Pixel coordinate grounding data:
-- Opening Marker --

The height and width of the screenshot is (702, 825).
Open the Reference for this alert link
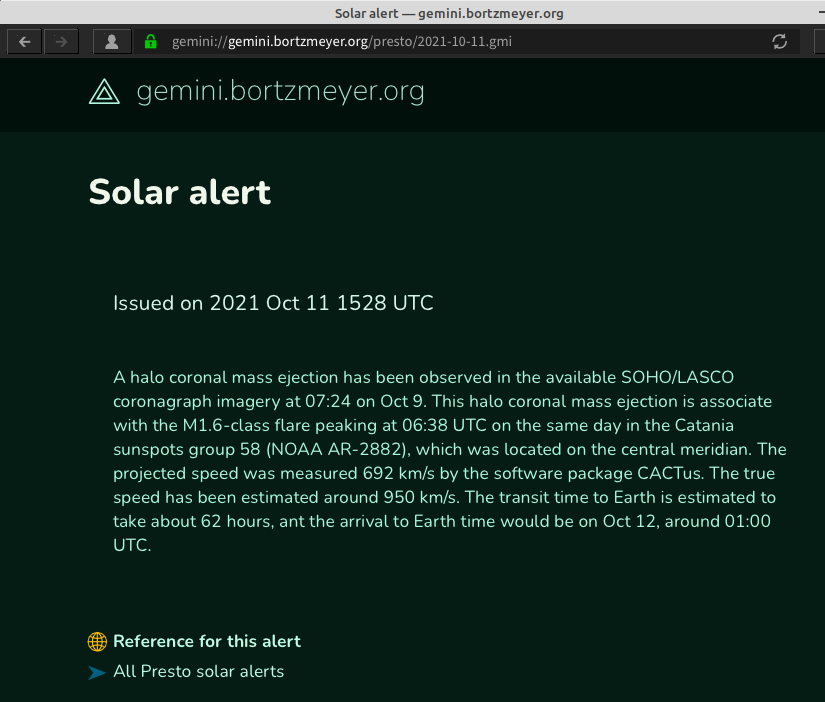[207, 641]
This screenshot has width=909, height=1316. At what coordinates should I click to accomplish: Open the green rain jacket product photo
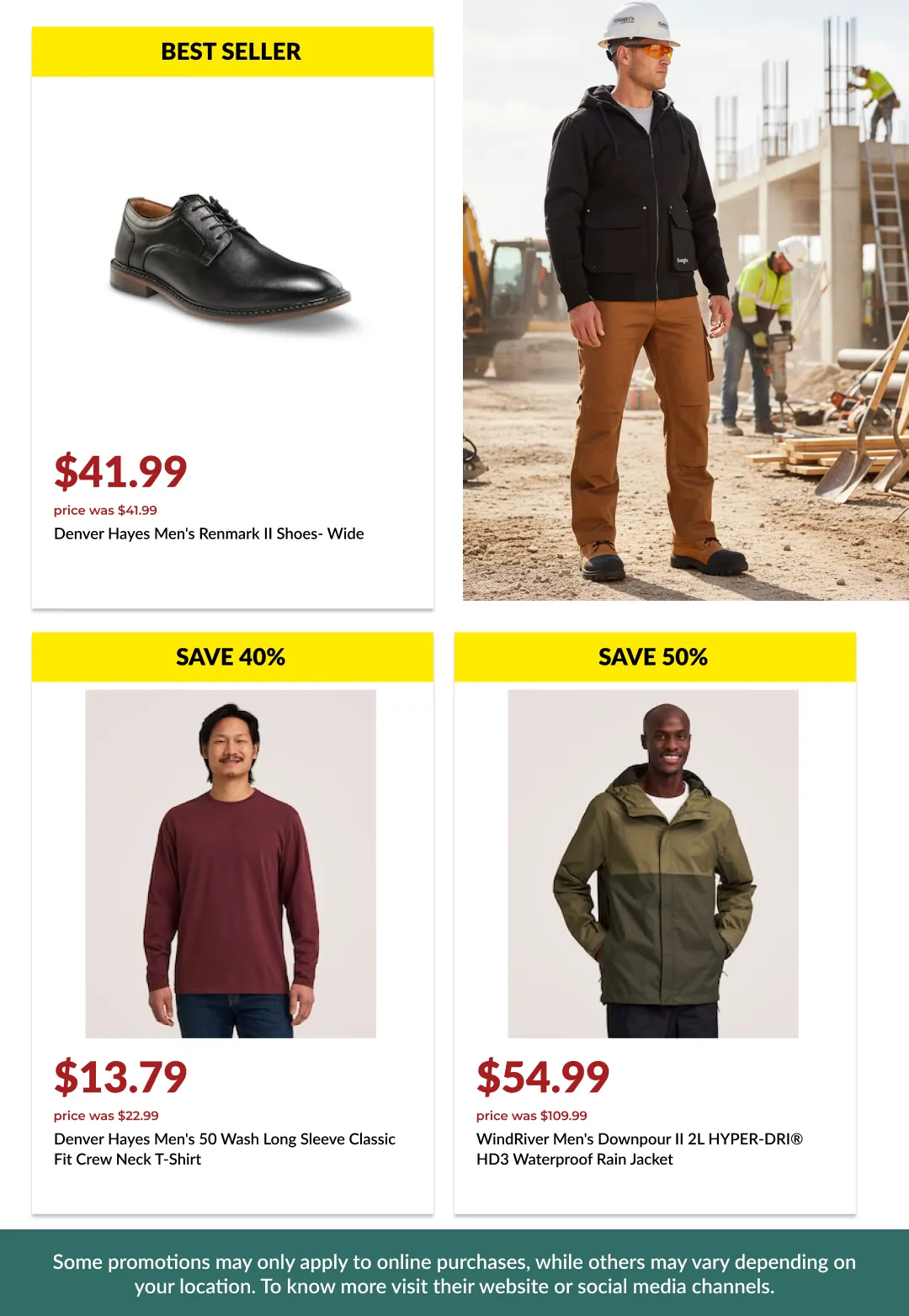[x=653, y=863]
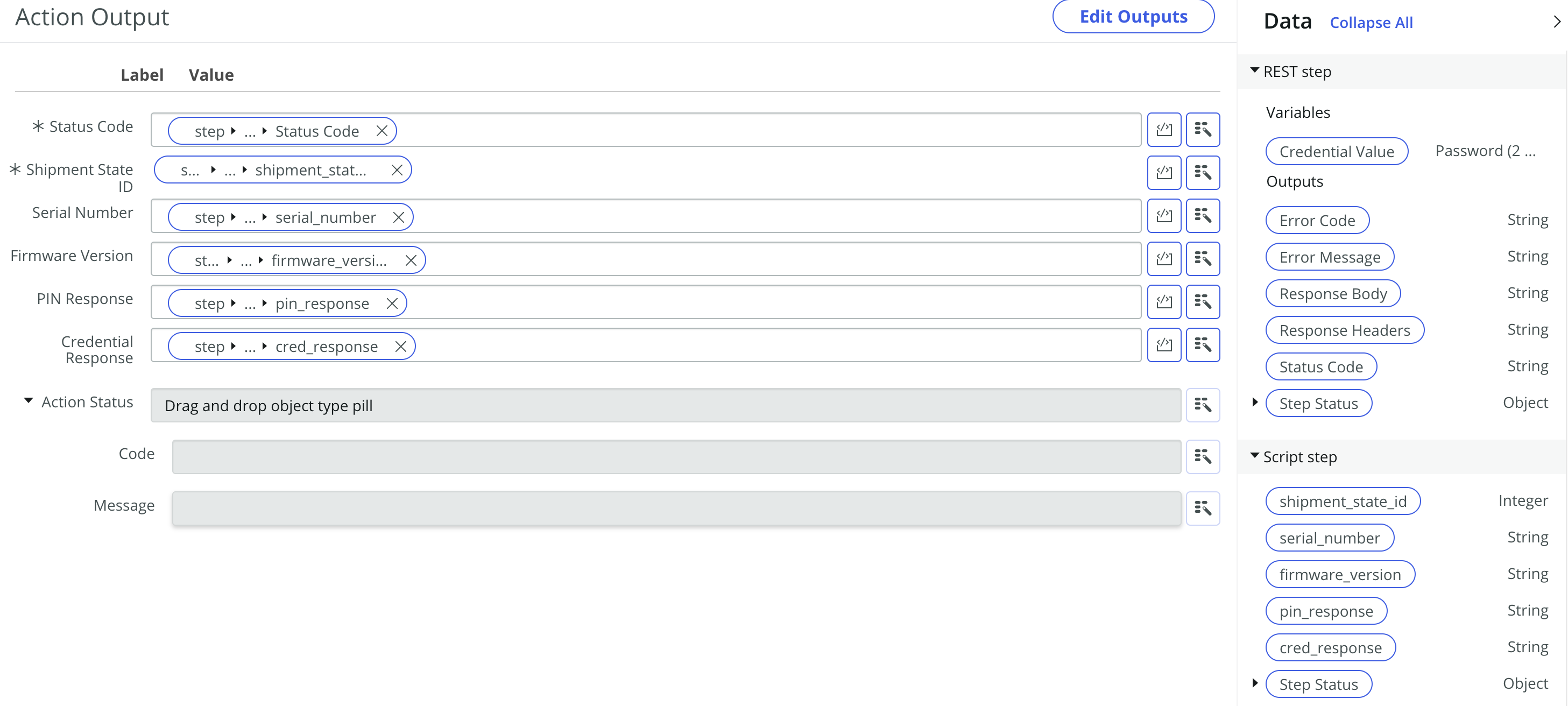
Task: Click the upload icon next to PIN Response
Action: pyautogui.click(x=1164, y=303)
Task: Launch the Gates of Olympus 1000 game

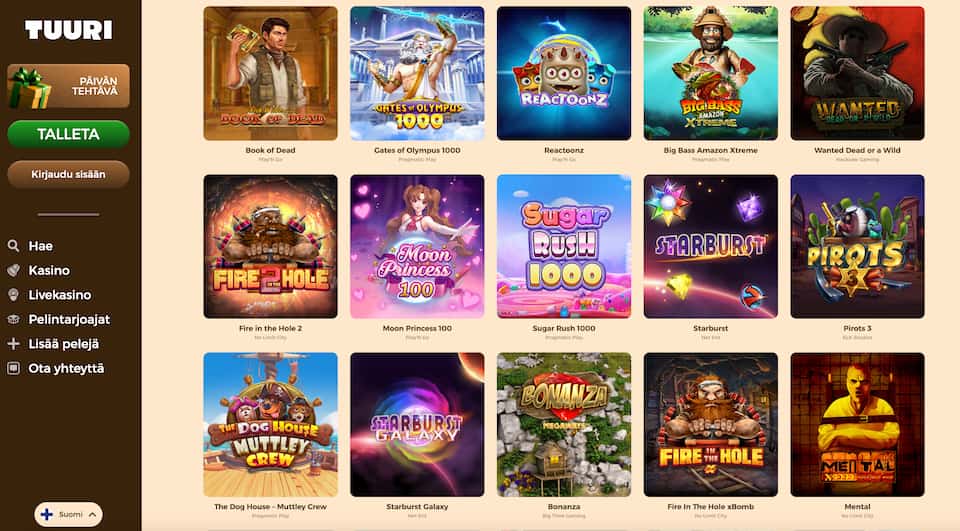Action: pos(417,73)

-- Closing Marker --

Required work | For this exercise, transcribe the data exactly but without its pictures.

Final answer |
The height and width of the screenshot is (702, 825).
Open the Reference for this alert link
[207, 641]
This screenshot has width=909, height=1316. At what coordinates should I click to accomplish: Open the green rain jacket product photo
[x=653, y=863]
Task: Click the upload icon next to PIN Response
Action: pyautogui.click(x=1164, y=303)
Task: Launch the Gates of Olympus 1000 game

Action: pos(417,73)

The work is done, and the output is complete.